(MATERIAL FOR THIS TASK begins)

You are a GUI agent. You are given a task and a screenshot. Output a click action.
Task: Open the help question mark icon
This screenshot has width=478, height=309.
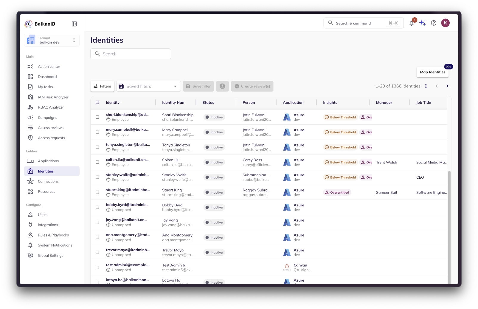(434, 23)
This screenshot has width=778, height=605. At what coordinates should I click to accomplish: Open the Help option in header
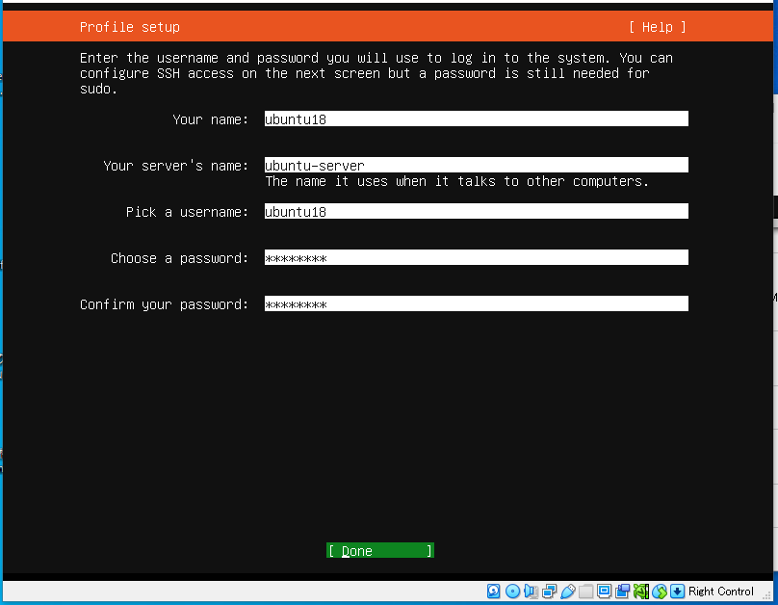pos(658,27)
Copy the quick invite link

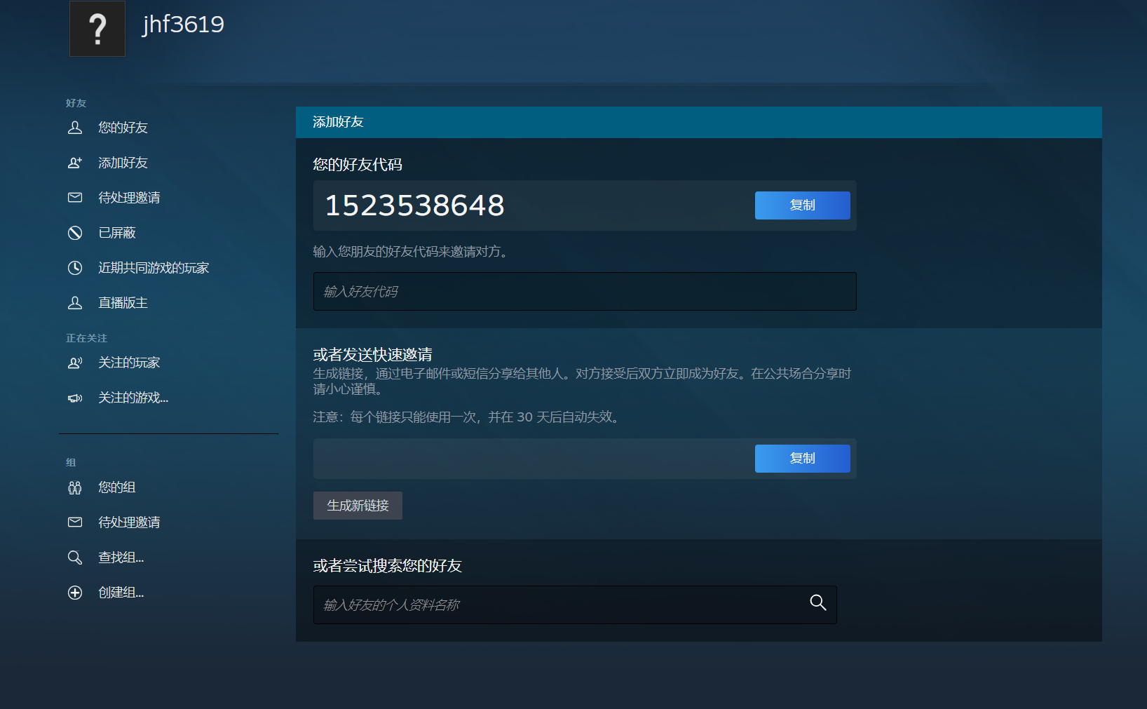(802, 459)
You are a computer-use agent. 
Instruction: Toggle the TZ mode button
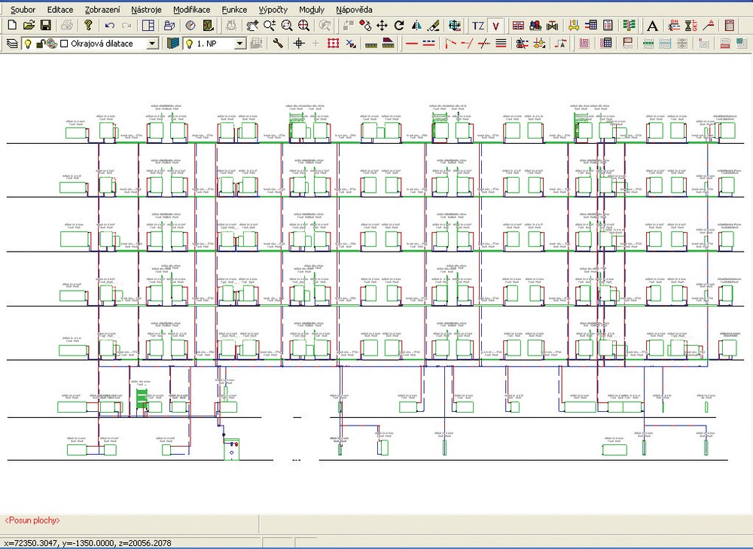[x=478, y=26]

(MATERIAL FOR THIS TASK ends)

■ TASK TO CARRY OUT: Go through the data and copy every line that includes "agent".

■ EXERCISE SOLUTION:
You are a GUI agent. You are given a task and a screenshot. Output a click action.
You are a computer-use agent. 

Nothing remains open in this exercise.